● Requirement
An exact copy of the lines from the one containing "Task: Select the trend line drawing tool" to the end of the records below is required, and nothing else.

● Available data
%%

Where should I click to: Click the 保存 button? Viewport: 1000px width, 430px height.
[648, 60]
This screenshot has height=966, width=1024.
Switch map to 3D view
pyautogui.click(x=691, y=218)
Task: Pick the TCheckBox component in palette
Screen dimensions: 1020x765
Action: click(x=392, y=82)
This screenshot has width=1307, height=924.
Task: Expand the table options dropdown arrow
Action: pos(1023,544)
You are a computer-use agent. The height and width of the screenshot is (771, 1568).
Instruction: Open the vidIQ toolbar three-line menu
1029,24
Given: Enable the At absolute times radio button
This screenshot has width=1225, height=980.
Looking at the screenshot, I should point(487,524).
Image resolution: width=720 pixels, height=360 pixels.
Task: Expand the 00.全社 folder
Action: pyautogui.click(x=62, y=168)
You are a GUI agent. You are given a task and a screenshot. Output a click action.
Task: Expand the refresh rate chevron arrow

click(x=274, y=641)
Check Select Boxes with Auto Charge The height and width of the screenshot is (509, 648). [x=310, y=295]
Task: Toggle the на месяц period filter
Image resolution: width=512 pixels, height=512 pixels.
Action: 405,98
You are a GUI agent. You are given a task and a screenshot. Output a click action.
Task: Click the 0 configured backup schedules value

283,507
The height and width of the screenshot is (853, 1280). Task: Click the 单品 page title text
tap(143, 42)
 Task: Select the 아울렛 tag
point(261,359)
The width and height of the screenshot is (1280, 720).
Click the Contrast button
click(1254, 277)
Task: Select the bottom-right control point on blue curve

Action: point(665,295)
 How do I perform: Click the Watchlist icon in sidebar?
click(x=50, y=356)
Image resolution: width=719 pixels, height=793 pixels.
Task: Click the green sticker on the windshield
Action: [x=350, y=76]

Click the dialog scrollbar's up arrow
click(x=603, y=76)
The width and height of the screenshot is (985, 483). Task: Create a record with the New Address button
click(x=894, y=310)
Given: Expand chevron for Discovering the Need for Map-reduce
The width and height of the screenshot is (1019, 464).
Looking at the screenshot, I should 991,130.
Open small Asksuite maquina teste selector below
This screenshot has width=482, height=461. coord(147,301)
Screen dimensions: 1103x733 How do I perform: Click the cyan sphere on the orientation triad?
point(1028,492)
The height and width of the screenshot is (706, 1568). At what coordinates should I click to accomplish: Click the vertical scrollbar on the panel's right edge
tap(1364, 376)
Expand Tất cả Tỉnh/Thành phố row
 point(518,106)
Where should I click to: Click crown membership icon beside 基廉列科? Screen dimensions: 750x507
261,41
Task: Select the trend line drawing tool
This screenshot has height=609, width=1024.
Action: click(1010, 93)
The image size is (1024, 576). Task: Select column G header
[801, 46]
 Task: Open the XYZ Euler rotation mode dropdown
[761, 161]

%%

● Written answer
Task: Select the trend line drawing tool
This screenshot has height=609, width=1024.
Action: click(1010, 93)
The image size is (1024, 576). Task: Select column G header
[801, 46]
 Task: Open the XYZ Euler rotation mode dropdown
[761, 161]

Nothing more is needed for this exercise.